- _WHAT IS BEING ASKED_:
Could you reproduce the pregnancy blog text below in full, word for word?

Tuesday, August 26, 2014

All made better by the sound of your heart.

Today's ultrasound was perfect. Baby was measuring right on, with a strong heartbeat that was the most beautiful sound in the world. And afterwards, I dragged my husband into Pottery Barn Kids. (Because I felt that he hadn't been sufficiently terrified by the forty-five minute wait for the doctor to come in and do the scanning; the poor guy really needed to see his wife drool over $35 elephant-shaped baby slippers to reach maximum anxiety.)

Relieved doesn't even begin to describe it. I won't unclench entirely until after the first trimester (oh, who am I kidding? I won't unclench entirely until the kid is retirement age) but I am really letting myself feel optimistic now. In a couple of days, maybe I'll even be hopeful enough to buy some elephant-shaped baby slippers. (Dear Lord, they were adorable.)

Sunday, August 24, 2014

Seven weeks, five days today and I had my first ever pregnancy-induced barfing episode. I've been feeling queasy for weeks, but this morning I actually lost my cookies. (Or bowl of Crispix, actually. Cross another one off my list of "foods that don't make me feel sick.")

- _AVAILABLE DATA_:
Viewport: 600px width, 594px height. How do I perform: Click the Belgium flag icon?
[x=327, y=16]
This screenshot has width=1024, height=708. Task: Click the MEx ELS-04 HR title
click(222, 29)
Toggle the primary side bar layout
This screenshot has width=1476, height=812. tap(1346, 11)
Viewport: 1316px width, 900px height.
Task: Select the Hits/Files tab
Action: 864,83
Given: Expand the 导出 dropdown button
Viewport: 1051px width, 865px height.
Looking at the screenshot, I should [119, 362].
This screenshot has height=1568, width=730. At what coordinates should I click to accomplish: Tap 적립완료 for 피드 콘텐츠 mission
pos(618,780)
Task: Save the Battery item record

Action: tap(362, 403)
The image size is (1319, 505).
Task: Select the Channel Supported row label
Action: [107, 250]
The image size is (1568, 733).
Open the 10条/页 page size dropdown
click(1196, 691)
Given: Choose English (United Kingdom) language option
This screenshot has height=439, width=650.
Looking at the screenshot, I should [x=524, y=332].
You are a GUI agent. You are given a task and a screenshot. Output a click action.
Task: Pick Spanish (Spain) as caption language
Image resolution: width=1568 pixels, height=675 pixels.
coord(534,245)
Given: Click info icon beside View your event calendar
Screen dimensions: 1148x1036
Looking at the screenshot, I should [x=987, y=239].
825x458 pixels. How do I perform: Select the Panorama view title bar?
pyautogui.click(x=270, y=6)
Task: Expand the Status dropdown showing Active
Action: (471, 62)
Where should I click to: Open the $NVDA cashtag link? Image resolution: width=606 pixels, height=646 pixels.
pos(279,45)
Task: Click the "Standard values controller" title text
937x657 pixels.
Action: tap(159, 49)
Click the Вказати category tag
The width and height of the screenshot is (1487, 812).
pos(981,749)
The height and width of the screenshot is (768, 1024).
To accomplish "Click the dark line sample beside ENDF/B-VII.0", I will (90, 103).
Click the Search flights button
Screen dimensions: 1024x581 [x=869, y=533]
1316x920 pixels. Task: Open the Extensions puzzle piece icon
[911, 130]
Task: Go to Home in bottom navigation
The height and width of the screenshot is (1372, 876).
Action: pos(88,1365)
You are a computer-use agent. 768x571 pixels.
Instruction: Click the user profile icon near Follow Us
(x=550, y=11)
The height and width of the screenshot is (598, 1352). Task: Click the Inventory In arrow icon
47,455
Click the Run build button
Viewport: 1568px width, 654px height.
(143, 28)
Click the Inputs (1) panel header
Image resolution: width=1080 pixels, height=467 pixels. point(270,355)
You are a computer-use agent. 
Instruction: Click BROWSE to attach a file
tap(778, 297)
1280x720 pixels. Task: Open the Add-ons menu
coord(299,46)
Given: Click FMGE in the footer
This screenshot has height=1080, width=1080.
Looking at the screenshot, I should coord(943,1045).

- _WRITTEN RESPONSE_:
Tuesday, August 26, 2014

All made better by the sound of your heart.

Today's ultrasound was perfect. Baby was measuring right on, with a strong heartbeat that was the most beautiful sound in the world. And afterwards, I dragged my husband into Pottery Barn Kids. (Because I felt that he hadn't been sufficiently terrified by the forty-five minute wait for the doctor to come in and do the scanning; the poor guy really needed to see his wife drool over $35 elephant-shaped baby slippers to reach maximum anxiety.)

Relieved doesn't even begin to describe it. I won't unclench entirely until after the first trimester (oh, who am I kidding? I won't unclench entirely until the kid is retirement age) but I am really letting myself feel optimistic now. In a couple of days, maybe I'll even be hopeful enough to buy some elephant-shaped baby slippers. (Dear Lord, they were adorable.)

Sunday, August 24, 2014

Seven weeks, five days today and I had my first ever pregnancy-induced barfing episode. I've been feeling queasy for weeks, but this morning I actually lost my cookies. (Or bowl of Crispix, actually. Cross another one off my list of "foods that don't make me feel sick.")